* DATA *
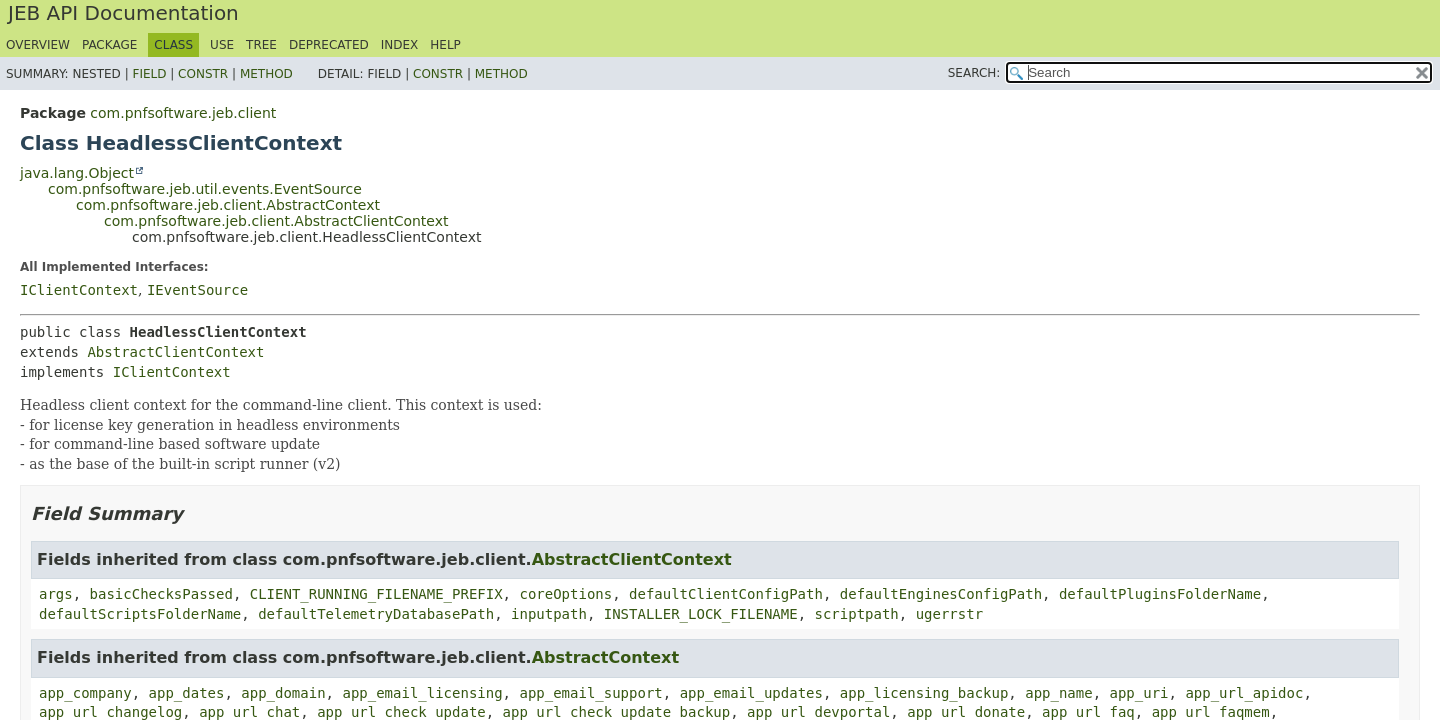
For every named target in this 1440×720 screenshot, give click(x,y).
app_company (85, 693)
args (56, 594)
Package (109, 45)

==

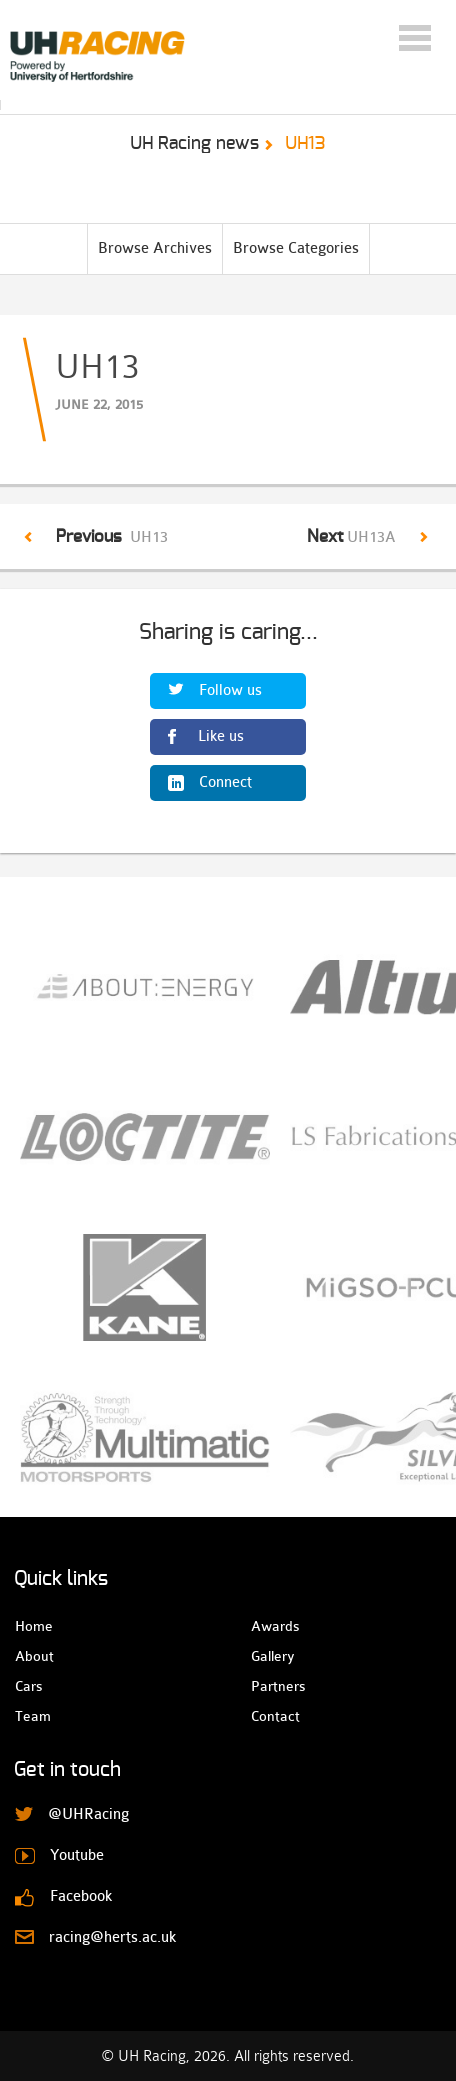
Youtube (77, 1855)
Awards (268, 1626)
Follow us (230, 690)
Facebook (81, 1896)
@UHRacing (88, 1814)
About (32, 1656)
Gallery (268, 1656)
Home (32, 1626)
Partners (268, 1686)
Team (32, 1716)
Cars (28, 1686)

* WORK TO COMPLETE *
Reproduce the items verbatim, starting at the line that contains "For every named" and stopping after the line that contains "args (56, 594)".

* EXERCISE ANSWER *
For every named target in this 1440×720 screenshot, give click(x,y).
app_company (85, 693)
args (56, 594)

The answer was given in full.